In 2019, the Democratic-controlled Vermont Legislature passed a law guaranteeing abortion rights, and the state began the process of amending the constitution. The proposal had to be passed by two consecutively elected legislatures. The final step was the statewide referendum.
“The right to reproductive liberty is central to the exercise of personal autonomy and involves decisions people should be able to make free from compulsion of the State,” the amendment states. “Enshrining this right in the Constitution is critical to ensuring equal protection and treatment under the law and upholding the right of all people to health, dignity, independence, and freedom.”
Republican Gov. Phil Scott gave formal notice in July that state voters would be casting ballots on a measure on Election Day.
“In Vermont, we solidified the right to choose in law, and now Vermonters have the opportunity to further protect that right in our constitution,” Scott said in a statement at the time. “It is more important than ever to make sure the women in our state have the right to make their own decisions about their health, bodies, and their futures.”
The constitutional amendment does not contain the word “abortion.”
Supporters say that’s because it’s intended to authorize not only abortion but guarantee reproductive rights such as the right to get pregnant or have access to birth control.
“The proposal is designed to prohibit government interference from people’s personal reproductive health care decisions,” said Lucy Leriche of Planned Parenthood of Northern New England. “So it protects a person’s right to decide with their doctor and their family whether or not to use birth control; whether or not to become sterilized; and whether or not to get pregnant and carry a pregnancy to term; and whether or not access abortion care.”
Opponents said the wording is vague and could have unintended consequences. Among concerns that critics raised is that it would protect late-term abortions, which are very rare.
“By putting our existing law into the Constitution, given that we have never regulated viable infant abortions in any way, it would permanently lock us out of regulating that and there’s some significant concerns about that,” said Republican Rep.

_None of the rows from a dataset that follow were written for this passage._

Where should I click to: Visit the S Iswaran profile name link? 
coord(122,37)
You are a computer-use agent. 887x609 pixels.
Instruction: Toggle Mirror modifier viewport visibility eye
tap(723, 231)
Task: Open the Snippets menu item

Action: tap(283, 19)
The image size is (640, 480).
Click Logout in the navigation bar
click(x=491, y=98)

Anne Donahue.
Mary Hahn Beerworth, executive director of Vermont Right to Life Committee, said the organization encouraged lawmakers to be more specific about the language.

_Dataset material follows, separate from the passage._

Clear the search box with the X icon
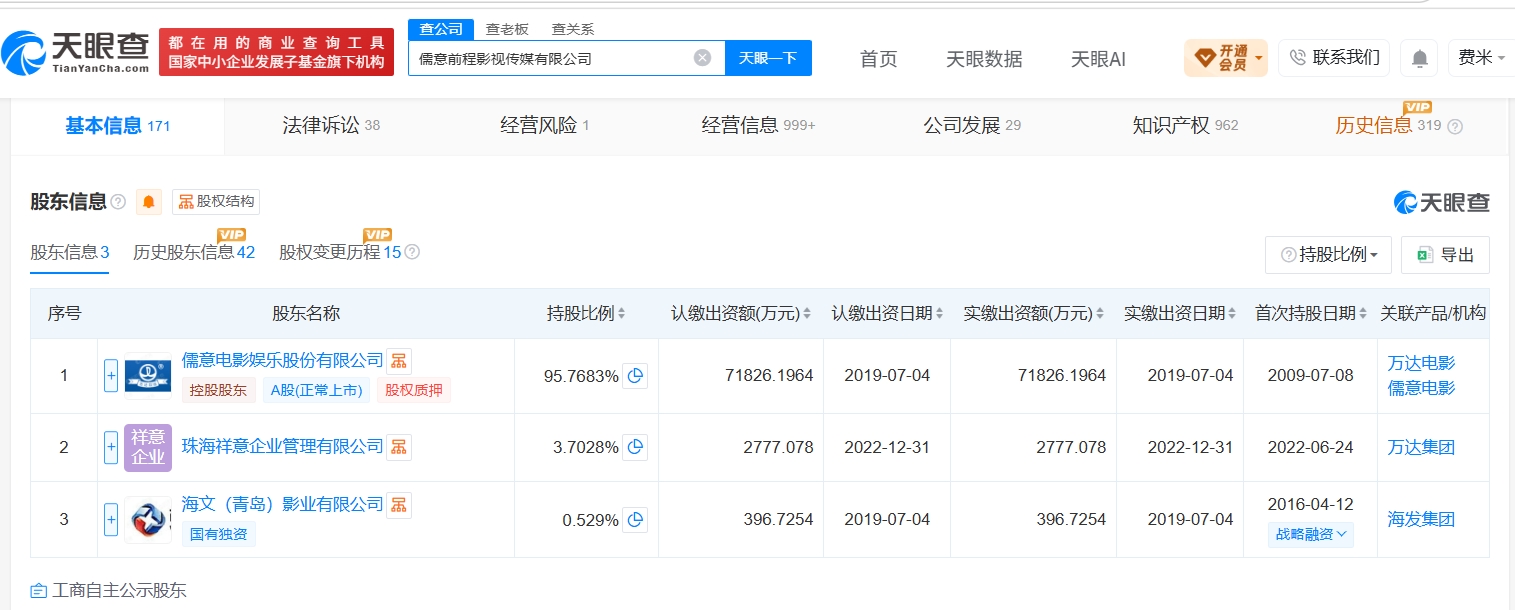 coord(702,58)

“If they’re going to say it’s about abortion then it should say abortion. And it doesn’t and it doesn’t say woman,” she said.
But Rep. Ann Pugh, a Democrat, said the amendment’s language is clear, and is based on “a bundle of rights” that came from U.S. Supreme Court cases before and after Roe v Wade.
“It will not change, it will not expand anything about the way abortion has been safely provided in Vermont since the early 1970s,” Pugh said. “These are medical decisions which are guided by the individual, their healthcare provider and by strict medical ethics.”